2005 Fiscal Year Annual Research Report
胃癌に発現するDNAM-1リガンドの腫瘍免疫における基礎的研究
Project/Area Number |
16591380
|
Research Institution | University of Tsukuba |
Principal Investigator |
田原 聡子 筑波大学, 大学院・人間総合科学研究科, 助手 (20360589)
|
Co-Investigator(Kenkyū-buntansha) |
渋谷 和子 筑波大学, 大学院・人間総合科学研究科, 助教授 (00302406)
|
Keywords | DNAM-1 / CD226 / CD155 / CD112 / 腫瘍拒絶 / CD8陽性T細胞 / NK細胞 / メモリーT細胞 |
Research Abstract |
[目的]DNAM-1は、細胞傷害性T細胞(CTL)およびNK細胞に強く発現しており、腫瘍細胞に発現しているリガンド(CD155またはCD112)を認識して接着し、腫瘍細胞に細胞傷害を誘導することがヒトの系で明らかにされている。
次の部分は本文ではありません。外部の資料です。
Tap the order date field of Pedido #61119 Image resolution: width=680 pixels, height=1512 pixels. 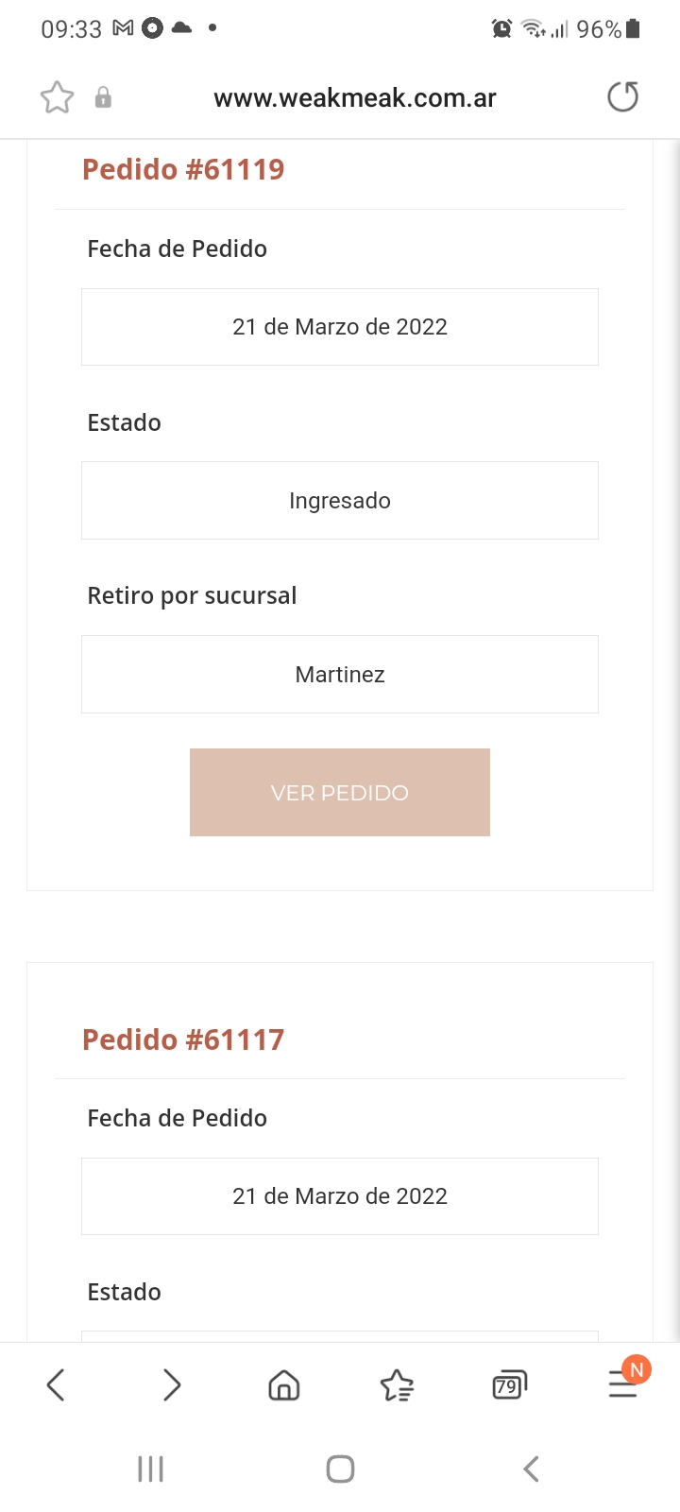pos(340,327)
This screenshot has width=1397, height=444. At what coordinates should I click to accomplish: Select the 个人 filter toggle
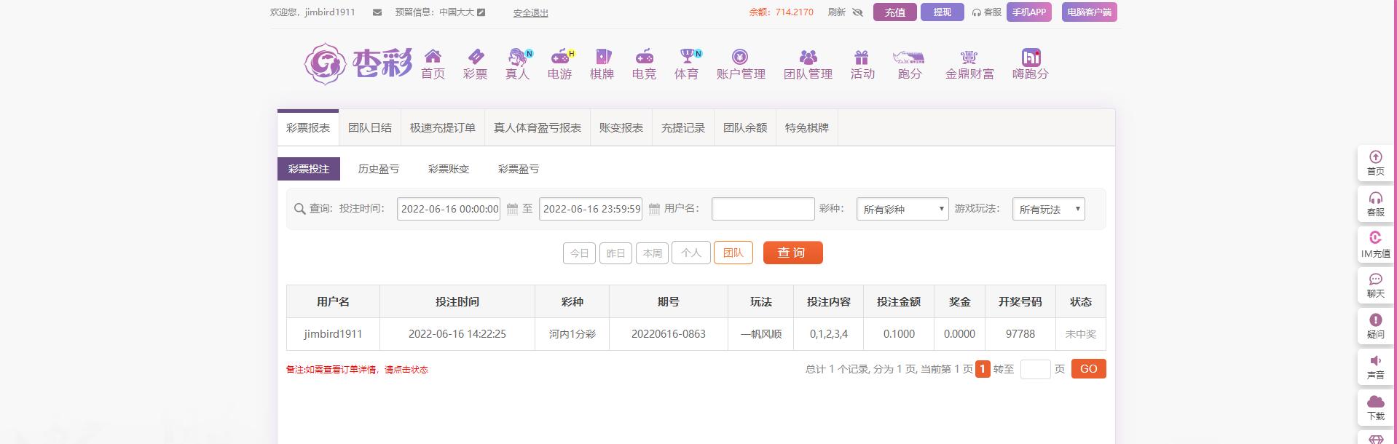690,253
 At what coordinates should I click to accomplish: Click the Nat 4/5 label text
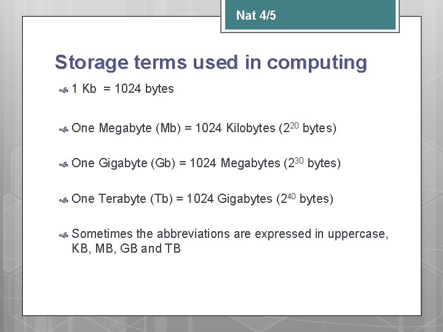256,15
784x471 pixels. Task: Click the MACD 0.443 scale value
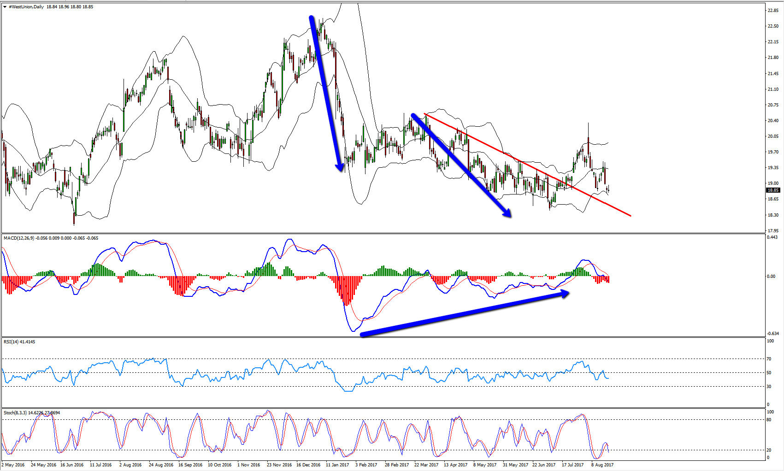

本研究では、抗腫瘍免疫応答におけるDNAM-1の生理的な役割を解明するため、マウスin vivoの腫瘍拒絶の実験系を確立し、DNAM-1とそのリガンドを介した腫瘍の拒絶に機能する主要なエフェクター細胞を同定した。 [方法・結果]同系マウスに腫瘍を形成する腫瘍細胞株(RMA)または、RMAにmouse DNAM-1リガンド(mouse CD112またはmouse CD155)を遺伝子導入したトランスフェクタント(RMA-112またはRMA-155)を同系マウスに皮下接種し、マウス生存率を検討した。RMAを接種されたマウスは、約50日が経過すると生存率0%となるのに対し、RMAにDNAM-1リガンドを強制発現させると腫瘍の生着が阻害され、生存率が80%となることを見い出した。この現象は、申請者が樹立した抗DNAM-1モノクローナル抗体(TX42)を投与することで完全に阻害されたことから、腫瘍の拒絶にはDNAM-1が機能していることを明らかにした。次に、DNAM-1を介した腫瘍の拒絶に機能する主要な細胞を同定することを試みた。マウスに抗CD8または抗NK1.1抗体を腹腔内投与してCD8陽性T細胞またはNK細胞が消失したマウスを作製し、RMA-155またはRMA-112を皮下接種した。これらの腫瘍は正常個体では生着できずに拒絶されるのに対し、NK細胞を消失させた個体では生存率が40%に低下することから、DNAM-1を介した腫瘍の拒絶にNK細胞が部分的ながら関与していることを明らかにした。それに対し、CD8陽性T細胞を消失させた個体は腫瘍を拒絶できず、生存率が0%となったことから、DNAM-1を介した腫瘍の拒絶にCD8陽性T細胞が主要なエフェクター細胞であることを明らかにした。CD8陽性T細胞が主要なエフェクター細胞であることから、メモリーT細胞の誘導について検討した。CD155を介して腫瘍(RMA)を拒絶したマウスに、70日後、DNAM-1リガンドを発現していないRMAを接種したところ、DNAM-1リガンドの発現がないのにも関わらず腫瘍の拒絶が観察された。このことは、DNAM-1とそのリガンドを介して腫瘍抗原特異的なCD8陽性メモリーT細胞が誘導され、2次感作の際には、DNAM-1リガンドが存在しなくても効率よく腫瘍に対して細胞傷害活性を誘導することを意味している。 [結論]以上の結果より、CTLやNKは、DNAM-1を介して腫瘍に発現するDNAM-1リガンドを認識して接着し、活性化することで腫瘍を傷害する。DNAM-1は、腫瘍抗原特異的なCTLを効率よく誘導し、その結果、腫瘍抗原特異的なメモリーCTLを効率よく誘導するという生体にとって重要な機能をもつことを明らかにした。